With that in mind, I think the advice about how to break down the writing process for students is most on point. By showing students “the ropes” of writing by drafting and review, their desperation will decrease. Having said that, however, I must admit to some frustration at the trend: it seems that my intro philosophy courses are simply becoming writing courses because my students are coming to college with high grade expectations but without the writing skills to realize those expectations.

Lynne Tirrell
Lynne Tirrell
8 years ago

My practice is similar to Daniel Brunson’s and Jonathan Ichikawa’s; I use Safe Assign to show students their patterns of quotations. Most of these do have quotation marks around them, and citations following, but sometimes not. Students can correct. I like the percentage note as a way to see how heavily they are relying on quotes– 40% is obviously too much, and they agree but didn’t notice. Highlighting quotations is something you could ask students to do as part of the drafting process, but this is a pretty efficient way to do it.

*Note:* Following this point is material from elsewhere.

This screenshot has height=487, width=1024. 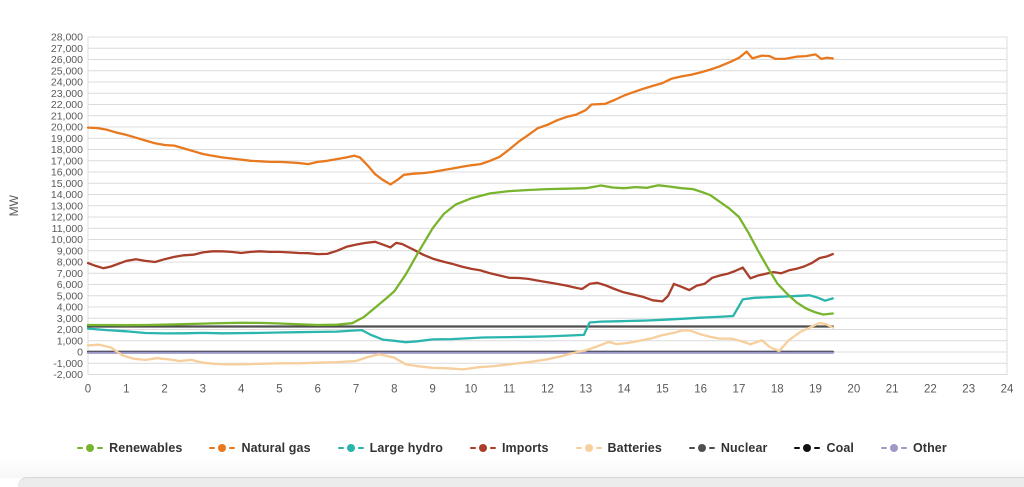 What do you see at coordinates (509, 390) in the screenshot?
I see `svg-text: 11` at bounding box center [509, 390].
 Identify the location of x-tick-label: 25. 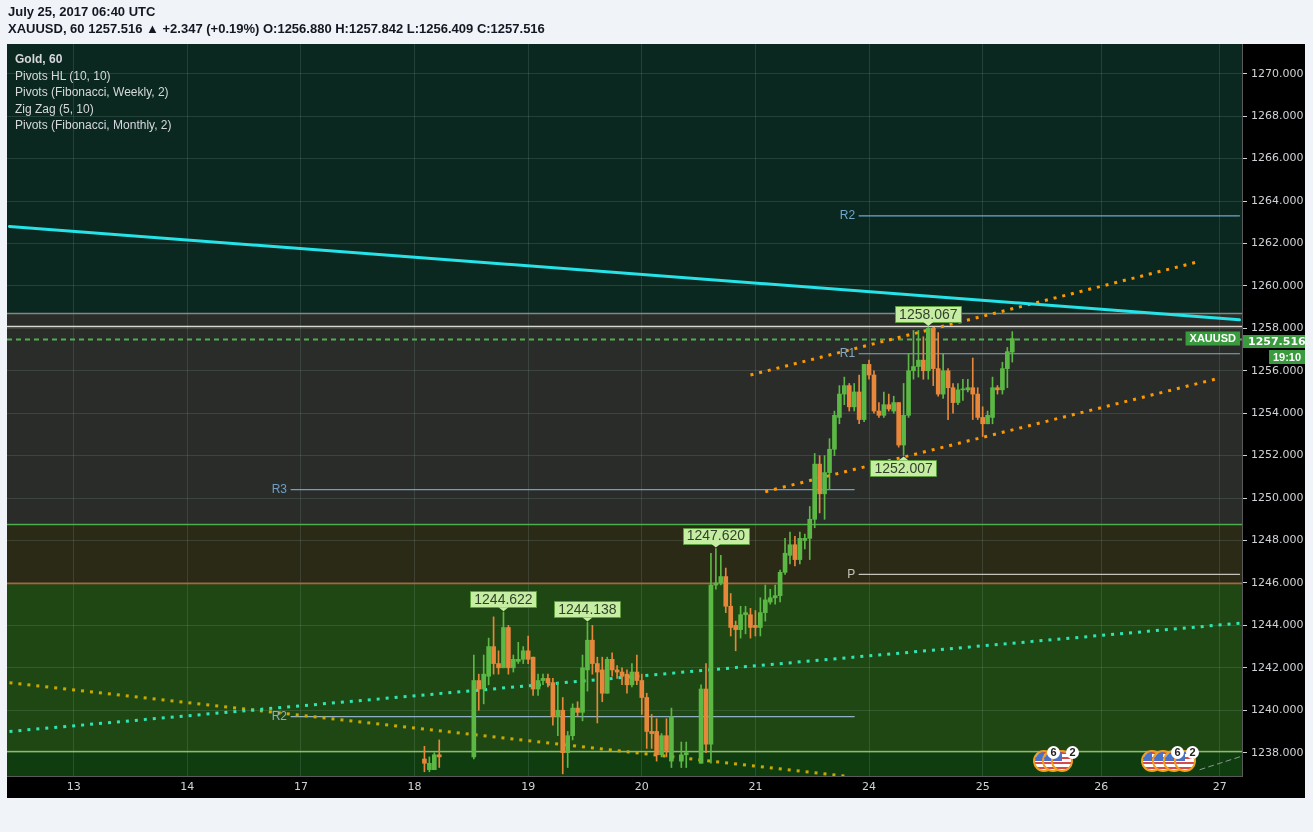
(982, 787).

I’m having second thoughts about using the tool, though, because the papers go into a large online database (yes, you can say ‘don’t’ but I have doubts) and this strikes me as a violation of privacy.

Tom
Tom
8 years ago

Dare I be the first apostate?

I suppose I do. Fact: I don’t put much effort into catching plagiarism. If it’s so blatant I can’t avoid it, then sure, I fail the kid on the spot. In general, though, at the wages I earn, I can’t convince myself to care. And I’m also not convinced anyone is seriously harmed by this. A few people get a few grades in a few classes that they don’t deserve. Maybe they end up with a job they don’t deserve. But then they either do the job well and keep it because they’re capable of doing it, or they don’t and get fired. So the worst-case scenario is some business ends up with a bad employee for a few months. I can live with that.

Summary: I’m not worried about plagiarism. Not because I don’t think it’s happening, but because I don’t *care* that it’s happening.

Jonathan Westphal
8 years ago

The _OED_ gives ‘The action or practice of taking someone else’s work, idea, etc., and passing it off as one’s own; literary theft’ under “plagiarism”. So the student who bought someone else’s already plagiarized work and passed it off as his own was guilty of plagiarism just the same. He “took” someone else’s work and passed it off as his own.

Ram Neta
Ram Neta
8 years ago

What would it mean for an anti-plagiarism tool to “work well”? I assume that it would be a sufficient condition of its working well that the software significantly increases the proportion of plagiarism that is detected, relative to any other option that doesn’t involve use of that tool. But it can work well, in this sense, even if it falls far short of detecting all plagiarism.